During the winter, a nice rainy day to me signifies that spring is coming. And given the winter this year here in Chi-beria (AKA Chicago), that first little hint of a thaw is enough to get me through…at least through today. A nice gentle rain in the spring gets us even closer to green grass and early, spring flowers. There is nothing as peaceful and at the same time exciting to me as a good, old-fashioned summer storm, complete with a lightening show and house-rattling thunder. And rain in the fall reminds me that we’re coming full circle back to winter and the holidays.

But beyond the changing seasons, a rainy day often gives me the chance to think. My creative juices seem to fill me up like the puddles outside. I’m more focused on a rainy day, since there isn’t anything outside to tempt me. And when you have the opportunity to curl up and watch movies with the one(s) you love on a rainy day, under a cozy blanket with popcorn close at hand? Well, that just makes for a great moment to be truly enjoyed…and a fond memory.

With all due respect to both the Carpenters and Emmy Rossum, I agree on the “Mondays” thing, but I kind of like a rainy day.

What about you?


Taking a Chance


When I was young, I rarely thought about risk.

That’s not to say that I took unnecessary risks. I thought about the possible outcomes, and then decided if it was worth it or not. And usually, it was.

Sadly, I recently noticed that as the years pile on, I second guess myself more and more. It makes sense. As we get older – and more experienced – we realize that the risks might be greater than we thought. And as we get older, we generally have more responsibilities…spouse, kids, extended family and friends…that we don’t want to disappoint. A mortgage, student loans or college funds…bills we literally can’t afford to default on. Expectations, a reputation, personal standards…that we don’t want to compromise.

And as time go on, we also take on the input of the world around us. The boss that constantly criticizes, the friends that question our choices, the family that “lovingly” worry out loud if that’s “really a good idea.”

In fact, it has gotten so bad for me that I even second guess myself on simple decisions…should I add salt or salt substitute to the pork chops. And that literally was the moment of my epiphany: I need to stop overthinking. If the chops are too salty, we have at least three pizza joints on speed dial.

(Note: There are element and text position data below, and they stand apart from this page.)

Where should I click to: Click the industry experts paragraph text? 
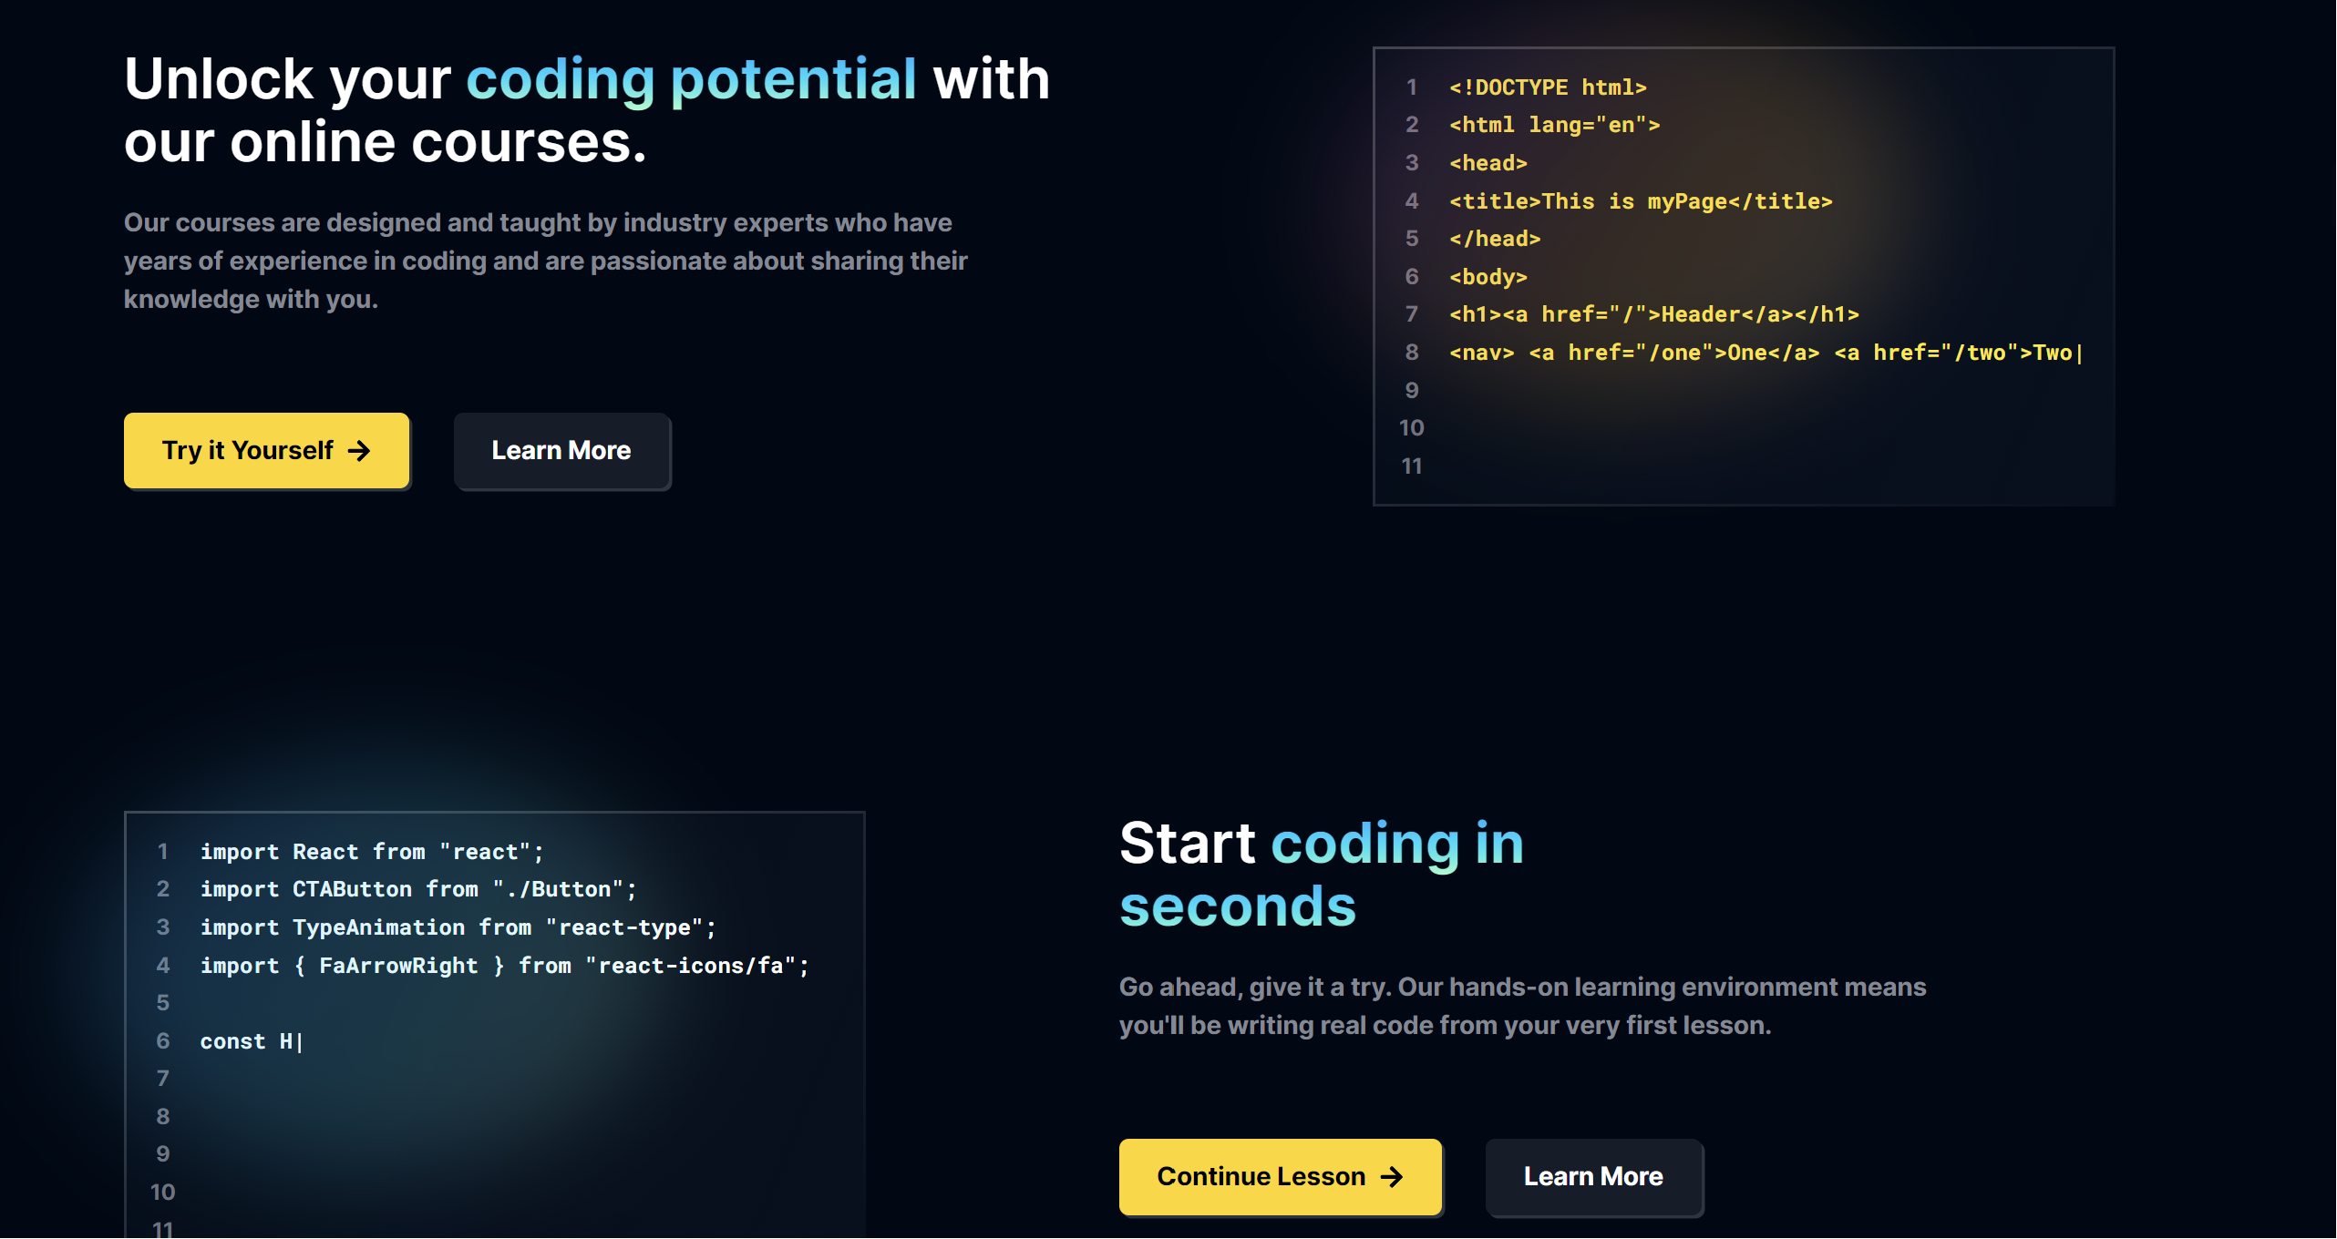[x=545, y=261]
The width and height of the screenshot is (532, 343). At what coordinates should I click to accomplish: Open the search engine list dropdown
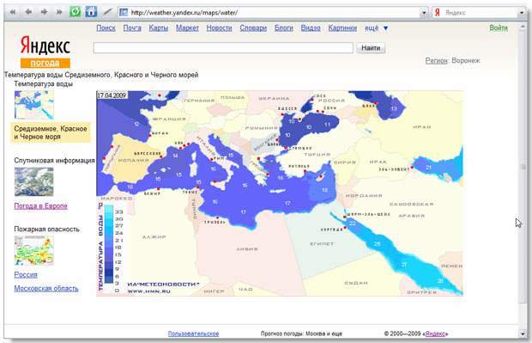(x=522, y=13)
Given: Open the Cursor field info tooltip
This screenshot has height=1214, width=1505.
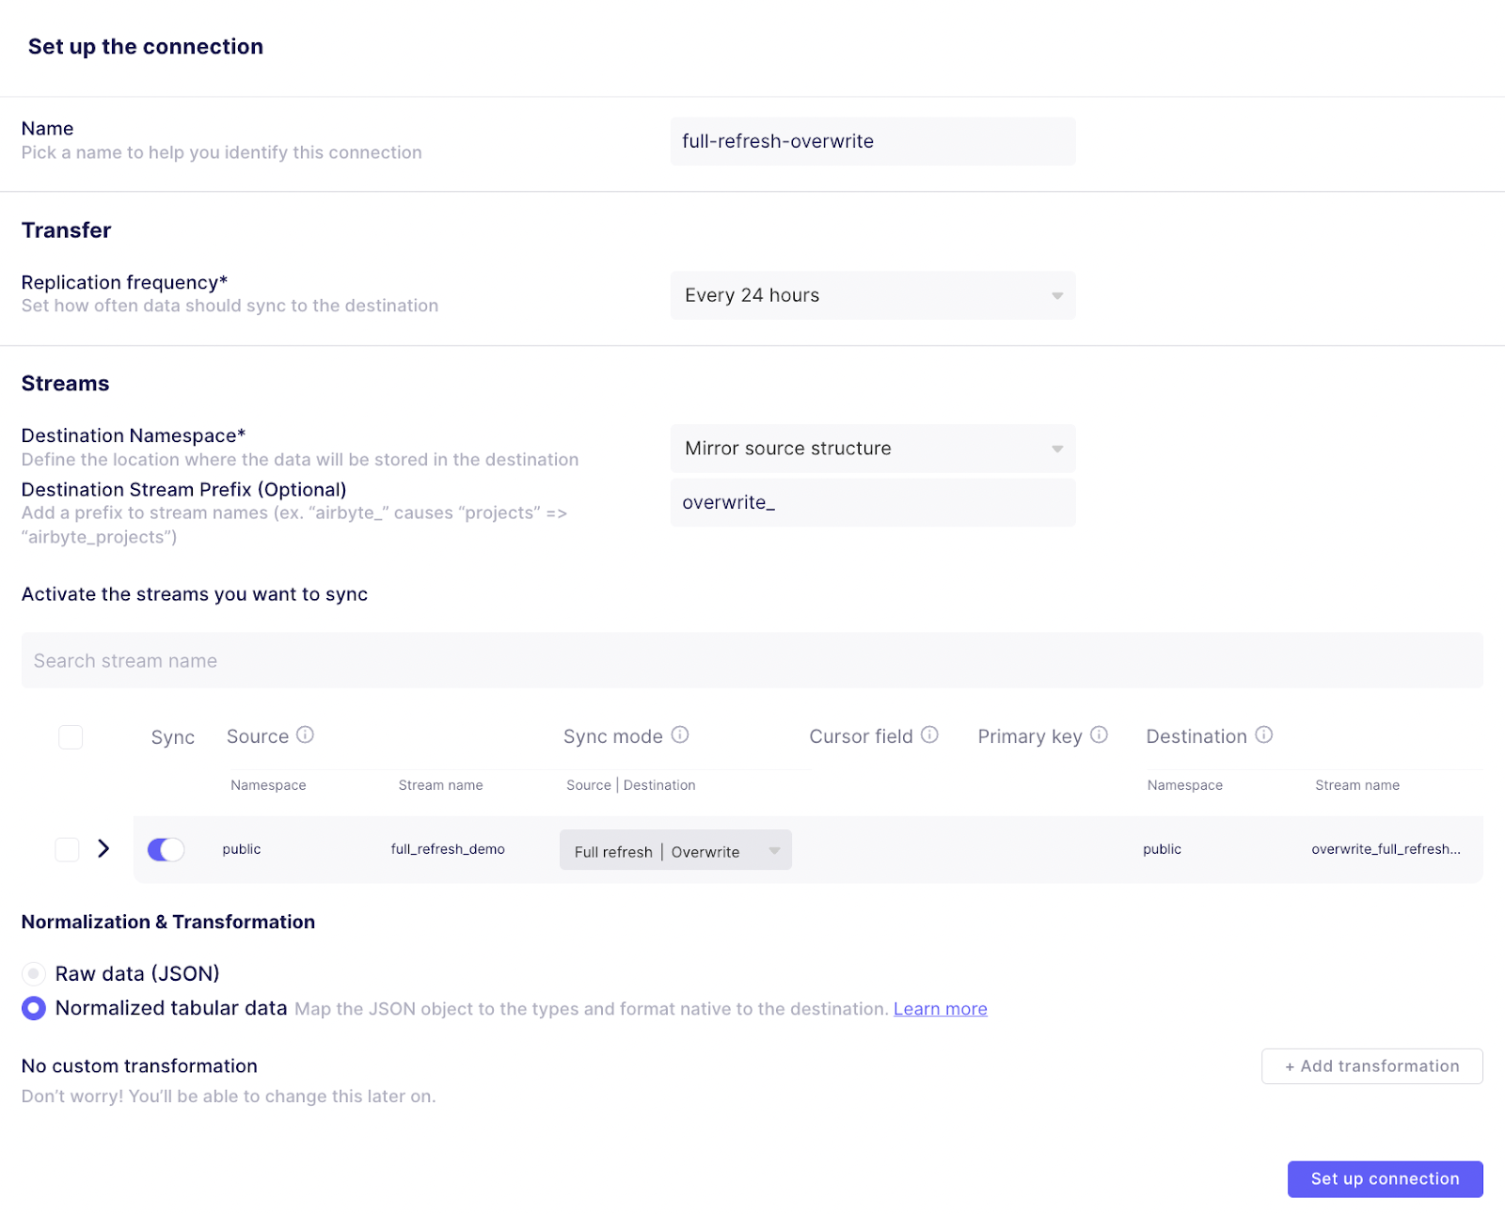Looking at the screenshot, I should (x=930, y=735).
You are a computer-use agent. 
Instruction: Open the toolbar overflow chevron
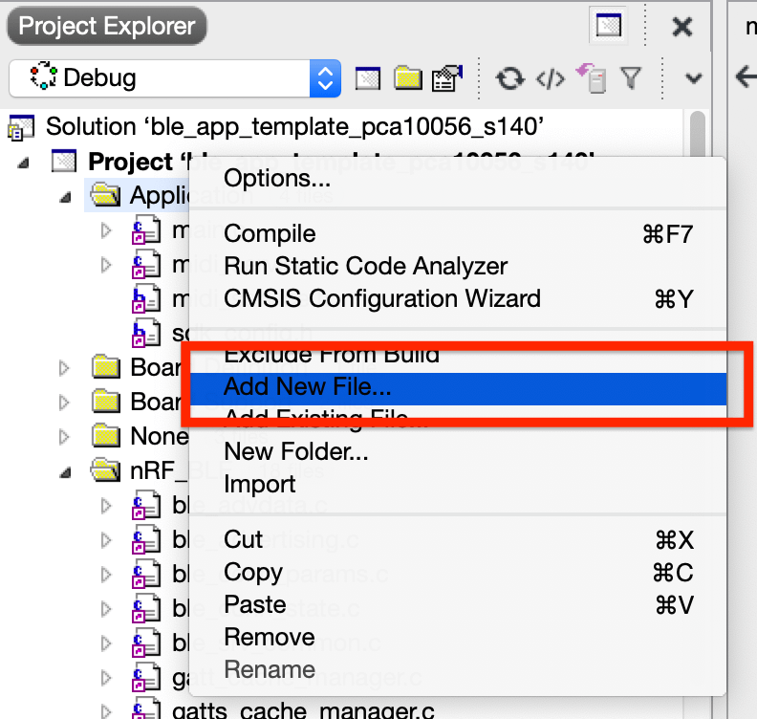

My tip of the day? Stop worrying so much. Most mistakes are not so dire that they can’t be fixed. Most decisions are not so irrevocable that they cannot be reversed. And most of the time, I’ve found, that I’ve learned good lessons in bad situations.

This – my inaugural blog – is the perfect example. I have these “thought pops” in my head – things that I want to share. And it feel like the right thing for me to do. So welcome to my little corner of the world.

I know it’s a chance, but I’m taking it.